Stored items
____________________
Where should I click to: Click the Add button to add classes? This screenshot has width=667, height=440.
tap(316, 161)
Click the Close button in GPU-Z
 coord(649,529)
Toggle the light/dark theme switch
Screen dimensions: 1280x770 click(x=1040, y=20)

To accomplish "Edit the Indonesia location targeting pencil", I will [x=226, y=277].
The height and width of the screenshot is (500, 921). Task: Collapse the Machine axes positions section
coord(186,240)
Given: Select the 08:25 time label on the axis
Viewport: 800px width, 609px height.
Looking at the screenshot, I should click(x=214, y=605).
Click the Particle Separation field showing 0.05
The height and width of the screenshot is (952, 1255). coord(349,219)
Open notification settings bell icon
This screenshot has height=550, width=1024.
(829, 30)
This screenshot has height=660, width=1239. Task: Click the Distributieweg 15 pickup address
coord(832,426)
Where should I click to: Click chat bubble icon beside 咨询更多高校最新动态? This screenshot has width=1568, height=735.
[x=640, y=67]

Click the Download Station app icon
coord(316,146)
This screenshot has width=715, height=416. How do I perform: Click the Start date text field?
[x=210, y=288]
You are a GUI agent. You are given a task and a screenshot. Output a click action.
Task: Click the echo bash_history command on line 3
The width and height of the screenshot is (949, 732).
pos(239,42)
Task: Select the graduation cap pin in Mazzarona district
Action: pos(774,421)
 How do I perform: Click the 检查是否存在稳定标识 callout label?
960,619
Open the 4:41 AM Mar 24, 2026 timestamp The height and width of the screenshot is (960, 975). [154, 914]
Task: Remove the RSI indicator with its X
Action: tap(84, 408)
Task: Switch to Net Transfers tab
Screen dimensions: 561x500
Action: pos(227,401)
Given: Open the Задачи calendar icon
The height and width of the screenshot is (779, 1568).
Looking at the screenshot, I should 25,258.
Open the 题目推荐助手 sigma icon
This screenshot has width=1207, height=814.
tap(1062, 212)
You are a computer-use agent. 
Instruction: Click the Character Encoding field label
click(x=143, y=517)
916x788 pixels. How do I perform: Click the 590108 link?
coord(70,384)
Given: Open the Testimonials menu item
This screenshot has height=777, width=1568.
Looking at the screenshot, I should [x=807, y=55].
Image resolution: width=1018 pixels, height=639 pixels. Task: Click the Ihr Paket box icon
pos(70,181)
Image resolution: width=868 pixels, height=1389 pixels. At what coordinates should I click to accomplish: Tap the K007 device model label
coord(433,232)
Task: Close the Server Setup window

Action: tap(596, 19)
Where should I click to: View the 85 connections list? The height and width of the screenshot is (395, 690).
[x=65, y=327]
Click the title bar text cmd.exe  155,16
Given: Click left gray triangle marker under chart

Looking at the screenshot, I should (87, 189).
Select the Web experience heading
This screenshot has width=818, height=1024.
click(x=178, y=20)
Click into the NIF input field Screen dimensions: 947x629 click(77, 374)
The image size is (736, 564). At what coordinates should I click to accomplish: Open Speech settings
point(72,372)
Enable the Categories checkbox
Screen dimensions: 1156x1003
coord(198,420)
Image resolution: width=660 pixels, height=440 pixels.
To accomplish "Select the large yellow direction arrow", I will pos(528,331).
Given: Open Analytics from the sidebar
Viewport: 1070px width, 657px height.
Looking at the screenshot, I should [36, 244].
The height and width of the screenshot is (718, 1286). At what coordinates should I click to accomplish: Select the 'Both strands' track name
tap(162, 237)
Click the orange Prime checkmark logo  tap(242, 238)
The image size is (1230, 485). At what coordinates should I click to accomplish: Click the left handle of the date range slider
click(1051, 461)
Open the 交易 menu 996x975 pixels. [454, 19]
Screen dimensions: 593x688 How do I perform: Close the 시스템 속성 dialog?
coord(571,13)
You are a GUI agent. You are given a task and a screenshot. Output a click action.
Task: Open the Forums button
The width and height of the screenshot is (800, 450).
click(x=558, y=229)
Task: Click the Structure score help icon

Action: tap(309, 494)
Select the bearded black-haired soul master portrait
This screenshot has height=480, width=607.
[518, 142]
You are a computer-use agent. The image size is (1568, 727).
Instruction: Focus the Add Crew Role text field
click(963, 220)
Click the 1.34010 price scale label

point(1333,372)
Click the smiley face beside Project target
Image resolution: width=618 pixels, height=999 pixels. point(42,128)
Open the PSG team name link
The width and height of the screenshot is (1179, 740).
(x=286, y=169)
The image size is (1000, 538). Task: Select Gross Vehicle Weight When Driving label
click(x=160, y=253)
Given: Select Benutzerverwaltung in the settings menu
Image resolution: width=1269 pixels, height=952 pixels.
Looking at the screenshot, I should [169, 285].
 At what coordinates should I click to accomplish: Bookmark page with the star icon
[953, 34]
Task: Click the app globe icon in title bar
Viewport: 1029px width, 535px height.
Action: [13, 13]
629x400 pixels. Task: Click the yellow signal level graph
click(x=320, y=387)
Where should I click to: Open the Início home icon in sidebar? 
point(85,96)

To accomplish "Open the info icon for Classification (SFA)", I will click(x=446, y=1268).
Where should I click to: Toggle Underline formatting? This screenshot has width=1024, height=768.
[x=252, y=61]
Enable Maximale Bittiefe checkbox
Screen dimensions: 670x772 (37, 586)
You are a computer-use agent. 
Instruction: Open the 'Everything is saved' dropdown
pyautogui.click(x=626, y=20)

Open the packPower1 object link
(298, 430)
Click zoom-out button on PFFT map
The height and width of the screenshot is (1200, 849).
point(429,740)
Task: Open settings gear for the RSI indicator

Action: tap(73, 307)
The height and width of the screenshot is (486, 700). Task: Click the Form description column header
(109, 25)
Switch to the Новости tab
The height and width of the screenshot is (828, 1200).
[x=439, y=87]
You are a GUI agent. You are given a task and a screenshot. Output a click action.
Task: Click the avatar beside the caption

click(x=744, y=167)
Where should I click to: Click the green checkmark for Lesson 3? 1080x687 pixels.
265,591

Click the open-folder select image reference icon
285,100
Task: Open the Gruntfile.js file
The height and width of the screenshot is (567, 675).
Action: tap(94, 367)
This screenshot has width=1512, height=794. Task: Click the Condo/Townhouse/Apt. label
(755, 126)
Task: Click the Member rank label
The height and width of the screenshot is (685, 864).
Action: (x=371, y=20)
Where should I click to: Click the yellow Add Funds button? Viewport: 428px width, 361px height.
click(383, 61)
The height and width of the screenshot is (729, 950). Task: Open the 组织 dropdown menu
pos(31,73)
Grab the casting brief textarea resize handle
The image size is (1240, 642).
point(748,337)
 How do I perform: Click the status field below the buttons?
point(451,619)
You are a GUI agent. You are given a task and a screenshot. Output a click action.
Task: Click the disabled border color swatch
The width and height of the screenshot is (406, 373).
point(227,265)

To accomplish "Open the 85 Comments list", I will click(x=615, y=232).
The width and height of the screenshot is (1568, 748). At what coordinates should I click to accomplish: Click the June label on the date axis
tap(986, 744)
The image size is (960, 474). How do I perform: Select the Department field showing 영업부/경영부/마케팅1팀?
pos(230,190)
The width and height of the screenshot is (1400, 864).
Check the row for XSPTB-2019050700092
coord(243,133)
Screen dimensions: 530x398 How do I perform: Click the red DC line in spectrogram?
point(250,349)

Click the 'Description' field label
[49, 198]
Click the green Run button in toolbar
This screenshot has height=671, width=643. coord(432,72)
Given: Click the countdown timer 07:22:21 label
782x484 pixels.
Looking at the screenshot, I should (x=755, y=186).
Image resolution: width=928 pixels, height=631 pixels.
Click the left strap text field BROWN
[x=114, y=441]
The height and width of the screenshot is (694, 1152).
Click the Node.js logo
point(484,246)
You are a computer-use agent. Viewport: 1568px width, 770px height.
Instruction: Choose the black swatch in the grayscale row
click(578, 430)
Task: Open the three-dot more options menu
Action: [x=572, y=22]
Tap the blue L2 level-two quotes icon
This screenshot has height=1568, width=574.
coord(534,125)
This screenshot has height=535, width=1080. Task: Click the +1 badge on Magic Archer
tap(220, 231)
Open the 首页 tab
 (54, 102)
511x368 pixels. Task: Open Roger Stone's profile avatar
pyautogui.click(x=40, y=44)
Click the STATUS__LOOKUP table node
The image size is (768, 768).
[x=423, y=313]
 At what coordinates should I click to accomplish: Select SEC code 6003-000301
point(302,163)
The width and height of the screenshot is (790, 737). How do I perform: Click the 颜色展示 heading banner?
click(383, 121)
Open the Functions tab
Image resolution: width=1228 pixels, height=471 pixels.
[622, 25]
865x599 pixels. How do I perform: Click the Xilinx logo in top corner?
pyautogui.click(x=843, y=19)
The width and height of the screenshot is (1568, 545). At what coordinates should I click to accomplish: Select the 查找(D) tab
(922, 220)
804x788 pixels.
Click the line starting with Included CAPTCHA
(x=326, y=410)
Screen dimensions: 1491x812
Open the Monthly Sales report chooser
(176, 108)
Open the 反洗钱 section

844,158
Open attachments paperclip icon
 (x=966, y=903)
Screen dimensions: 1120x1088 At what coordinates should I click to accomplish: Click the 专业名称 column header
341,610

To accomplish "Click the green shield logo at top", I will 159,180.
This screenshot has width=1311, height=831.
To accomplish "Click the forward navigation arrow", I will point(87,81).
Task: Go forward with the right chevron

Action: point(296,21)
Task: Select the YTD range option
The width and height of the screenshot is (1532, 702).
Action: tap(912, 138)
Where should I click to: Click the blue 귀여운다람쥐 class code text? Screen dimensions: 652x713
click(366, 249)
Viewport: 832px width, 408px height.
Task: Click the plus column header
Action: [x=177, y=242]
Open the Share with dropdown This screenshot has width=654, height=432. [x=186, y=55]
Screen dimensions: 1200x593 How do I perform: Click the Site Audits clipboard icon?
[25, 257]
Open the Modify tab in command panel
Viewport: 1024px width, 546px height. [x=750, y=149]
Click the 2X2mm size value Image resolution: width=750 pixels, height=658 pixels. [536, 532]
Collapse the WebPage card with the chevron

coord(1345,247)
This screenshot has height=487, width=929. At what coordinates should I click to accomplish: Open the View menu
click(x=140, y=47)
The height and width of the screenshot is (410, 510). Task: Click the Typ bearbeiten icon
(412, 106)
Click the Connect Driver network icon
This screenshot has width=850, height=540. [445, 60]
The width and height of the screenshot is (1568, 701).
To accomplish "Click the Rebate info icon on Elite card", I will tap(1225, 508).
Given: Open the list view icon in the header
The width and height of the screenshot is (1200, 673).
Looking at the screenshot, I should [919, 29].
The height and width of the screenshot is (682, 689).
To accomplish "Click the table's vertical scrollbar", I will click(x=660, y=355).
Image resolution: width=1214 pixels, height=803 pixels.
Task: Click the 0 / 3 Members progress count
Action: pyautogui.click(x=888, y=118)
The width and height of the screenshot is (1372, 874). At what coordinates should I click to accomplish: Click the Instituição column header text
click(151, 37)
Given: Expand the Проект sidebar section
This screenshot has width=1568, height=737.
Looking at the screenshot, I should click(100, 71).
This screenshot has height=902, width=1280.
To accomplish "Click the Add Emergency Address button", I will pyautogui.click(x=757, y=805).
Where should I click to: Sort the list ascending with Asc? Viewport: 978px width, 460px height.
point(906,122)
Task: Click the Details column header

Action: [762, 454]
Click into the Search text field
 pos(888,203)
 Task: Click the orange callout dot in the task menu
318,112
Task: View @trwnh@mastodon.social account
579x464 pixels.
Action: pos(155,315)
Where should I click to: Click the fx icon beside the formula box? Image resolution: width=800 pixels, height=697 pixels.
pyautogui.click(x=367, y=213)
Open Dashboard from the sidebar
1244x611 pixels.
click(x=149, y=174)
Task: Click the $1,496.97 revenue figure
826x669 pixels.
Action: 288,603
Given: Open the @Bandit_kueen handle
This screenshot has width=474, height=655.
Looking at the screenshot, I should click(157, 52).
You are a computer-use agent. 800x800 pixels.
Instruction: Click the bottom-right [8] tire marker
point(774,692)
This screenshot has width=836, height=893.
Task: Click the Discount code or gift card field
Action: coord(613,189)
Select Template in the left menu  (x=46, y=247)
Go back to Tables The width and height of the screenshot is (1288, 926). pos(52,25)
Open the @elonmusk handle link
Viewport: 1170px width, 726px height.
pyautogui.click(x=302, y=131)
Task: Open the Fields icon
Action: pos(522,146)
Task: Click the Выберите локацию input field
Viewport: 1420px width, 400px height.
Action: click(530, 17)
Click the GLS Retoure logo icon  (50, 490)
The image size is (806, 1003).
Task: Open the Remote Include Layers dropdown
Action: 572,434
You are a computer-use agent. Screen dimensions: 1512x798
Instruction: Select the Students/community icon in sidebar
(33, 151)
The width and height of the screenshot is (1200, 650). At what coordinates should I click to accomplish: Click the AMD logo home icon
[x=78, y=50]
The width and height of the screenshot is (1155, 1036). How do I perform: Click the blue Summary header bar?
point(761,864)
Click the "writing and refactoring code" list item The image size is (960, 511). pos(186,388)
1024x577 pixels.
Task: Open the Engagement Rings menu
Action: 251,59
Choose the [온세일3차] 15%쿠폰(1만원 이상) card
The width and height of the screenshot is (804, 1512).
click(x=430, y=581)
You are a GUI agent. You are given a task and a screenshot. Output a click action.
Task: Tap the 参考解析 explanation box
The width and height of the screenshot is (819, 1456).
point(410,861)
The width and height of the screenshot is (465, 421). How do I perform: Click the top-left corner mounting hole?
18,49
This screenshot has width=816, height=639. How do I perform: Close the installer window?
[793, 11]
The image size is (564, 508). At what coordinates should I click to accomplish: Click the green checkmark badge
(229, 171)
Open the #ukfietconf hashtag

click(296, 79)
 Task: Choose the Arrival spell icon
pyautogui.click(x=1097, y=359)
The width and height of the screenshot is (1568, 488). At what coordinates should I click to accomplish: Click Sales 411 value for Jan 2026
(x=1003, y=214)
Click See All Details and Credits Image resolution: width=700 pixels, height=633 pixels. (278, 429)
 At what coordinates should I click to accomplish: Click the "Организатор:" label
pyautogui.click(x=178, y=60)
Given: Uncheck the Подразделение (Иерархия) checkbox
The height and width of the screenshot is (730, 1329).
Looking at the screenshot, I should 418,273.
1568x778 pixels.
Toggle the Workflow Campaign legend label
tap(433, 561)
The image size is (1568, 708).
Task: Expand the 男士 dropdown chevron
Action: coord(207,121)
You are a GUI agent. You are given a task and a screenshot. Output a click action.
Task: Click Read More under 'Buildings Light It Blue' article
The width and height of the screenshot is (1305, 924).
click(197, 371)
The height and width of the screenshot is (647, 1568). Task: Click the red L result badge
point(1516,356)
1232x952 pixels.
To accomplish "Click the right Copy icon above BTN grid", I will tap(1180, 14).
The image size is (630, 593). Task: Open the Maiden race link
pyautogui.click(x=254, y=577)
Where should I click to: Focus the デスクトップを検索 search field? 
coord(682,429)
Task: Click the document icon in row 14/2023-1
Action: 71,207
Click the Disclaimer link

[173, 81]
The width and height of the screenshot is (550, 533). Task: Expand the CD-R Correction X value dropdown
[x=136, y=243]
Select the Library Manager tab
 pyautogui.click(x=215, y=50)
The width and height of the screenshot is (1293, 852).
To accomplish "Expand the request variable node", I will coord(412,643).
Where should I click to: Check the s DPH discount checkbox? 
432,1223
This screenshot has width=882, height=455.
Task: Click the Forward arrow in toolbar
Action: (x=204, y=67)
____________________
● **TASK GOAL**:
Look through the data and gather every line with the string "input" in it.

● **ANSWER BOX**:
Click into the NIF input field Screen dimensions: 947x629 click(77, 374)
Task: Click the Выберите локацию input field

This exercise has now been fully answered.